--- Trecho selecionado ---

POR UMA OUTRA GLOBALIZAÇÃO (do pensamento único à consciência universal) Milton Santos

(mariadeathaydes) #1

Prefácio


Este livro quer ser uma reflexão independente sobre o nosso tempo, um pensamento
sobre os seus fundamentos materiais e políticos, uma vontade de explicar os problemas e dores do
mundo atual. Mas, apesar das dificuldades da era presente, quer também ser uma mensagem
portadora de razões objetivas para prosseguir vivendo e lutando.
O trabalho intelectual no qual ele assenta é fruto de nossa dedicação ao entendimento do
que hoje é o espaço geográfico, mas é também tributário de outras realidades e disciplinas
acadêmicas.
Diferentemente de outros livros nossos, o leitor não encontrará aqui listagens copiosas
de citações. Tais livros enfocavam questões da sociedade, verdadeiras teses, isto é, demonstrações
sustentadas e ambiciosas, dirigidas sobretudo à seara acadêmica, levando, por isso, o autor a fazer,
ao pequeno mundo dos colegas, a concessão das bibliografias copiosas. Todo mundo sabe que esta
se tornou quase uma obrigação de scholarship, já que a academia gosta muito de citações, quantas
vezes ociosas e até mesmo ridículas. Sem dúvida, este livro também se dirige a estudiosos, mas
sobretudo deseja alcançar o vasto mundo, o que dispensa a obrigação cerimonial das referências.
Não quer isso dizer que o autor imagine haver sozinho redescoberto a roda; sua experiência em
diferentes momentos do século e em diversos países e continentes é também a experiência dos
outros a quem leu ou escutou. Mas a originalidade é a interpretação ou a ênfase própria, a forma
individual de combinar o que existe e o que é vislumbrado: a própria definição do que constitui uma
idéia.

---

Responda com base no prefácio:
(a) Apesar das dificuldades da era presente, que mensagem o livro também quer ser?
(b) Diferentemente de outros livros do autor, o que o leitor não encontrará neste?
(c) Segundo o prefácio, em que consiste a originalidade?
As entradas não têm relação com o prefácio.

--- Material fornecido ---

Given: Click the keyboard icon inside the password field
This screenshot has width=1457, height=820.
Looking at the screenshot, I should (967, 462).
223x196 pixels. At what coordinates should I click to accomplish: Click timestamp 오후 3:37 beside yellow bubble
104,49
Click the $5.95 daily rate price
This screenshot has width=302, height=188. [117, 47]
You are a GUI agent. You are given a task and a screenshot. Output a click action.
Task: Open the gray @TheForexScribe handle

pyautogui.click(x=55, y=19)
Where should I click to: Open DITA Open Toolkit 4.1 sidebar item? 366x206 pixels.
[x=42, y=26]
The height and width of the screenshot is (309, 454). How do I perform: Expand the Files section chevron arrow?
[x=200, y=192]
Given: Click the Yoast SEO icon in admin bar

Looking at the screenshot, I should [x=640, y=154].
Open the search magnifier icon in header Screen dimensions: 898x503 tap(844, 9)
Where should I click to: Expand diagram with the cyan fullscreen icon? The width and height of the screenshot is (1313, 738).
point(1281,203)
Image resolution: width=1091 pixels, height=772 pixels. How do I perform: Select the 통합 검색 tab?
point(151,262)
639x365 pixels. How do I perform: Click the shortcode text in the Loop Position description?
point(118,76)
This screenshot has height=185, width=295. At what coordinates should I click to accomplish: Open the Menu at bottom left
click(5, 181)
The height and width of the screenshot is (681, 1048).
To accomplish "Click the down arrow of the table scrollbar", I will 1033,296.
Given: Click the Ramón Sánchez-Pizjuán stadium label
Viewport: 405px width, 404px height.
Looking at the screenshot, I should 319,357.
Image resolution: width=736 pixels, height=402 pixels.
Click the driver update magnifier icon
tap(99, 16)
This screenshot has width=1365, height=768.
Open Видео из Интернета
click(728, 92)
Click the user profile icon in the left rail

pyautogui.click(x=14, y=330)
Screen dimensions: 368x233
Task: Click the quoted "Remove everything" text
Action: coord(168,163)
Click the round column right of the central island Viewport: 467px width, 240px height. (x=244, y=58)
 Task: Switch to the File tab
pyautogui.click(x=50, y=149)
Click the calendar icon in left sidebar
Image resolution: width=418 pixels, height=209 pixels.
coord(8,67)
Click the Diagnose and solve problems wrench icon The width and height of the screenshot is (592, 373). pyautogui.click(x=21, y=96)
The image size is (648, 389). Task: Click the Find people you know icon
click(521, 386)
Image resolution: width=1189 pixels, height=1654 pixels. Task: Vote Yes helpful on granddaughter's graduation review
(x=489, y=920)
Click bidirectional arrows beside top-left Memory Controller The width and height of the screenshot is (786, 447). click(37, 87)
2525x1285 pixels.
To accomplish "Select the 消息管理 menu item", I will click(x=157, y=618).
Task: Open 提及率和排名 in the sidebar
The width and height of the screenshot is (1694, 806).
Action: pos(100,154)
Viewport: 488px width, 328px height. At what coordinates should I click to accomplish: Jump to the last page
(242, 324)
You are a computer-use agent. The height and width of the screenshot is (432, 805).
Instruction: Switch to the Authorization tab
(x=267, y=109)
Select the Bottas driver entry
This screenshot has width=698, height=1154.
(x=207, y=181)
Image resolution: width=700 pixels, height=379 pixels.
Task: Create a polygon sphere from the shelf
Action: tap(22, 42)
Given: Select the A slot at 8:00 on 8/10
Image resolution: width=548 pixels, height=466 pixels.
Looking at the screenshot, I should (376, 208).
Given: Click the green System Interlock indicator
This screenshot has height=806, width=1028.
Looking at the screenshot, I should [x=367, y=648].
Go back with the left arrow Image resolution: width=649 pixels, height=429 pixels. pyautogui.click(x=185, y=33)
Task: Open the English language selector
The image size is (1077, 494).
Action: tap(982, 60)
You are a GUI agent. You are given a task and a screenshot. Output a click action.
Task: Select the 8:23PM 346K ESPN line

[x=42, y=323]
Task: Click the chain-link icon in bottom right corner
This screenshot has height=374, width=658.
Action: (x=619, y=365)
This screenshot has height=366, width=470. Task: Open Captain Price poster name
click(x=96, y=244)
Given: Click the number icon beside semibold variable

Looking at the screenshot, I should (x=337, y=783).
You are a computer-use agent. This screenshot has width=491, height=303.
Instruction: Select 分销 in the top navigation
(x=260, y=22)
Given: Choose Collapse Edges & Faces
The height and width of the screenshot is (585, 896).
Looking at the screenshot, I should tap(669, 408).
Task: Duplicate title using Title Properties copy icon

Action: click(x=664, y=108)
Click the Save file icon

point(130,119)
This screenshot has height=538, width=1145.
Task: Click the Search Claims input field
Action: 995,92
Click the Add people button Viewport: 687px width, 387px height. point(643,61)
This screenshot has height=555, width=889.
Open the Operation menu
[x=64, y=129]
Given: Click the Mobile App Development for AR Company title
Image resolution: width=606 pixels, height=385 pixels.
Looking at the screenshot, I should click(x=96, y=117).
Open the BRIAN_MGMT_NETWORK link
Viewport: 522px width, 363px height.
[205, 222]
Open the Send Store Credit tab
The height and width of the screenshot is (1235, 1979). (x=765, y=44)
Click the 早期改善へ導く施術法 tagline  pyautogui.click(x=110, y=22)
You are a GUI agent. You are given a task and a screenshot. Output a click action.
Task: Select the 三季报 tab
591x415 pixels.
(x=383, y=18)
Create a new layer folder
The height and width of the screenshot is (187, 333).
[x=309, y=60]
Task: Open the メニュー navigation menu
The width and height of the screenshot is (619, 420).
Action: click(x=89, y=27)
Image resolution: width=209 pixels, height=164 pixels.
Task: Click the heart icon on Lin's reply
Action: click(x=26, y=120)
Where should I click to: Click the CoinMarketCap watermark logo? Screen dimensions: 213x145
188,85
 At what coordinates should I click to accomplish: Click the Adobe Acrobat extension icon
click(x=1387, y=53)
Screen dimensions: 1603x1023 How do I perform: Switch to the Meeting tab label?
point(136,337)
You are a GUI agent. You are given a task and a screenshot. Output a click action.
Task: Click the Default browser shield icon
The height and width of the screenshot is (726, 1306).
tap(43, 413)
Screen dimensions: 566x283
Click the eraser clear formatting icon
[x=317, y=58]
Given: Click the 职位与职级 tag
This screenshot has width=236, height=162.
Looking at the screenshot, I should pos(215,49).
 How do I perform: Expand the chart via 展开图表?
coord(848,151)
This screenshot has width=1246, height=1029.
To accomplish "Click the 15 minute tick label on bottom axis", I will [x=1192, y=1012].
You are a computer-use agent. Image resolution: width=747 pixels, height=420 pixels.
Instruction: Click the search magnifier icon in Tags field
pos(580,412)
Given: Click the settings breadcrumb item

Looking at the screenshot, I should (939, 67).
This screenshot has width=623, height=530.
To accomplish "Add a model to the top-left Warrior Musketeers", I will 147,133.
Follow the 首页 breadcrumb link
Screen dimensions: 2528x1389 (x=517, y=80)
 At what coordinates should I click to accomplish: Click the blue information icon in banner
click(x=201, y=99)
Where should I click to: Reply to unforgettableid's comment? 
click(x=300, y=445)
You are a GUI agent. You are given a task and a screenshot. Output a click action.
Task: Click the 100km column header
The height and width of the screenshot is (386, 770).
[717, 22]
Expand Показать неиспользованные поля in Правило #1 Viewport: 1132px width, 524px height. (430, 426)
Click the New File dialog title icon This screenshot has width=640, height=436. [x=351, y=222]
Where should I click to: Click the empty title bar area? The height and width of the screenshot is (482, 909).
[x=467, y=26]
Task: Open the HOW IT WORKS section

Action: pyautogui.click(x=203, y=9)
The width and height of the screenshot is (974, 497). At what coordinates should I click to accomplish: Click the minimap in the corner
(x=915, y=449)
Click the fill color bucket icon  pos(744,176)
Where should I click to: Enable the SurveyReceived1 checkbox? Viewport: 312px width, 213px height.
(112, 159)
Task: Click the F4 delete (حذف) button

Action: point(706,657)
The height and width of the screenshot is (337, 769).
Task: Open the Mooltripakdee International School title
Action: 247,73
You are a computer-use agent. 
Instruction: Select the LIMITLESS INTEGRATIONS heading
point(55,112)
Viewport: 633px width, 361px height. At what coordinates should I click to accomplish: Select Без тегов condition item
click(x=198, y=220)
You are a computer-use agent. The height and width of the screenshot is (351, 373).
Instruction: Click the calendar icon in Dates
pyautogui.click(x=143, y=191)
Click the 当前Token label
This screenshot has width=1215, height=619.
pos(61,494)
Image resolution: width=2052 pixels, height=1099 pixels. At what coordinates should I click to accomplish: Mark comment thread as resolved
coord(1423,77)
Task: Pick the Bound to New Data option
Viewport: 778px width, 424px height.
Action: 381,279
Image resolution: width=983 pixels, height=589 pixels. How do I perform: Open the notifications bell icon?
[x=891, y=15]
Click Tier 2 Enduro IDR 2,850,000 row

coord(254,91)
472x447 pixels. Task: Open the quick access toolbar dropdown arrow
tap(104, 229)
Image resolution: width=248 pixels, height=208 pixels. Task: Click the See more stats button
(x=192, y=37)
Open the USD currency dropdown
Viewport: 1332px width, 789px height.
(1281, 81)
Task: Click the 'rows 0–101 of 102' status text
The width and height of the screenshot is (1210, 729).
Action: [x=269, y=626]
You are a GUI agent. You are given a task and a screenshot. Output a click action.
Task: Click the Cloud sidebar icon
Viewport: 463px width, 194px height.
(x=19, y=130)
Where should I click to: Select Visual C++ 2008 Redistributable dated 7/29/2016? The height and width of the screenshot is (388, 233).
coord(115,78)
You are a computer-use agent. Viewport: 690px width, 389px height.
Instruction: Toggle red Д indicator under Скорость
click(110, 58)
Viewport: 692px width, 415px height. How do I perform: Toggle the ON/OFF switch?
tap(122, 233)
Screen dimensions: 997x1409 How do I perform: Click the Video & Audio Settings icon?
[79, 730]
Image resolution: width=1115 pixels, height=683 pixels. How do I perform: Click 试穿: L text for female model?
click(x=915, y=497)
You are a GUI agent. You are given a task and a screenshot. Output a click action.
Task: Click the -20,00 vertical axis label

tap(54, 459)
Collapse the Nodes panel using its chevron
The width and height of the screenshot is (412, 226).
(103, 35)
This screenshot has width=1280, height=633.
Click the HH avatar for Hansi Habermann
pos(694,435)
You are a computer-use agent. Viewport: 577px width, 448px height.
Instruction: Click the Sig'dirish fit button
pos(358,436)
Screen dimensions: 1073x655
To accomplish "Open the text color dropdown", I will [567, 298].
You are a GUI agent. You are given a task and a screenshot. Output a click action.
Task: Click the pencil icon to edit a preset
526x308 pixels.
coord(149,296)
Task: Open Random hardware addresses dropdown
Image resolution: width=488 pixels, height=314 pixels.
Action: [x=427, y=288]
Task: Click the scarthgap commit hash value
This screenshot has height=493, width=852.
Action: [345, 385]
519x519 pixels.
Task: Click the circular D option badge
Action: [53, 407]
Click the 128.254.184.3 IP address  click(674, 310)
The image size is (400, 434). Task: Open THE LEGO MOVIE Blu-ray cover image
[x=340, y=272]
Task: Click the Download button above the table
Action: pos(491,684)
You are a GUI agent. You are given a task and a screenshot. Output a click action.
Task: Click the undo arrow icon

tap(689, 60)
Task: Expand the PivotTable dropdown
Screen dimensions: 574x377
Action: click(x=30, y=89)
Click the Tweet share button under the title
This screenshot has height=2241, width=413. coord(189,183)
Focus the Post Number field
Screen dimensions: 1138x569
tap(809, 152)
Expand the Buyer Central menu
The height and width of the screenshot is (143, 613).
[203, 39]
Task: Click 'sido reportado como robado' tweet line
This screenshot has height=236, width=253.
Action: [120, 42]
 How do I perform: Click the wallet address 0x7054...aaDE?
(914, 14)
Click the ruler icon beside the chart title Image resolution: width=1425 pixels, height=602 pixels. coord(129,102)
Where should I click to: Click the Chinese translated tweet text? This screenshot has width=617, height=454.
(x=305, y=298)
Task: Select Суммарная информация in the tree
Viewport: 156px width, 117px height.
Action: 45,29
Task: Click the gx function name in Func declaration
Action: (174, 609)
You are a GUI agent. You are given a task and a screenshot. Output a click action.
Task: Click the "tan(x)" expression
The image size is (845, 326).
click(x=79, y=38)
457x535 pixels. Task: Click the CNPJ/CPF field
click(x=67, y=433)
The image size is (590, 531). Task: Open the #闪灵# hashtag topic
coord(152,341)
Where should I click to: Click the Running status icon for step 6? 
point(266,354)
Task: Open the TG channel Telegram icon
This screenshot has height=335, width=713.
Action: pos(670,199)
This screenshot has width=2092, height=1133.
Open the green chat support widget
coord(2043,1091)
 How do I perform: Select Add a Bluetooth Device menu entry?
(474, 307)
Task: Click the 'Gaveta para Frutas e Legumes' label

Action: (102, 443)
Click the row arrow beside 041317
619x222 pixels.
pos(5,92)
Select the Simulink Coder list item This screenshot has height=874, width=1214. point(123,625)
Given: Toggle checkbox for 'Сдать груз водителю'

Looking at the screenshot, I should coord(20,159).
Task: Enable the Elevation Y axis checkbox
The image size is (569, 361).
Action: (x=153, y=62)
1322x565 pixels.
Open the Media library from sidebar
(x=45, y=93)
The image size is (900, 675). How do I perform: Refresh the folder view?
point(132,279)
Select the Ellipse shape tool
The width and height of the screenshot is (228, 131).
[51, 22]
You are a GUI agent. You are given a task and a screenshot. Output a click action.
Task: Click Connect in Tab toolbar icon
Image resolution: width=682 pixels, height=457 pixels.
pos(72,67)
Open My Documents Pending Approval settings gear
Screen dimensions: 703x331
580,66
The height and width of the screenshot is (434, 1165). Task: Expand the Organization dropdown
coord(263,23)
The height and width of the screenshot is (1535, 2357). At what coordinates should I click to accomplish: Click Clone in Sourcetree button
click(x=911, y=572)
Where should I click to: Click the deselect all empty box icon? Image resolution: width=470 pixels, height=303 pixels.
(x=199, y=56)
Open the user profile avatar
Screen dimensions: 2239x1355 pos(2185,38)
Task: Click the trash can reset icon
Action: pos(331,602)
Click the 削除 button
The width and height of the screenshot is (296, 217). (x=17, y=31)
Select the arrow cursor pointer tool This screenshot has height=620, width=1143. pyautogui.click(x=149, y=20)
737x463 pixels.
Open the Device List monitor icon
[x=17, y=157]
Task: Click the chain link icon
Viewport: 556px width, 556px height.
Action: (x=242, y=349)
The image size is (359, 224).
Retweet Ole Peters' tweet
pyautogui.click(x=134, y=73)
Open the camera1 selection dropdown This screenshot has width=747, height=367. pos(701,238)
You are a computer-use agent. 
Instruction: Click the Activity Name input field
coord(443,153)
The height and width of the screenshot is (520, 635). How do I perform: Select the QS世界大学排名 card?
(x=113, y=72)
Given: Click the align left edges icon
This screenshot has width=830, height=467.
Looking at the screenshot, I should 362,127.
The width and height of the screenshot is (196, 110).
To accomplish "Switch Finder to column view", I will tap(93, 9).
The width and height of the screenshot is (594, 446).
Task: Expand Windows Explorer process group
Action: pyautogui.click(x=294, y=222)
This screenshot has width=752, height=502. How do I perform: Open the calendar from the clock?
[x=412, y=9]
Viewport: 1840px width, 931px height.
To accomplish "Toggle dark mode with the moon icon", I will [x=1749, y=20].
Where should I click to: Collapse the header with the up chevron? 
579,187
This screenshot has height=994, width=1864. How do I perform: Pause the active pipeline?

---

= Resposta =
(a) Uma mensagem portadora de razões objetivas para prosseguir vivendo e lutando.
(b) Listagens copiosas de citações.
(c) Na interpretação ou na ênfase própria, a forma individual de combinar o que existe e o que é vislumbrado.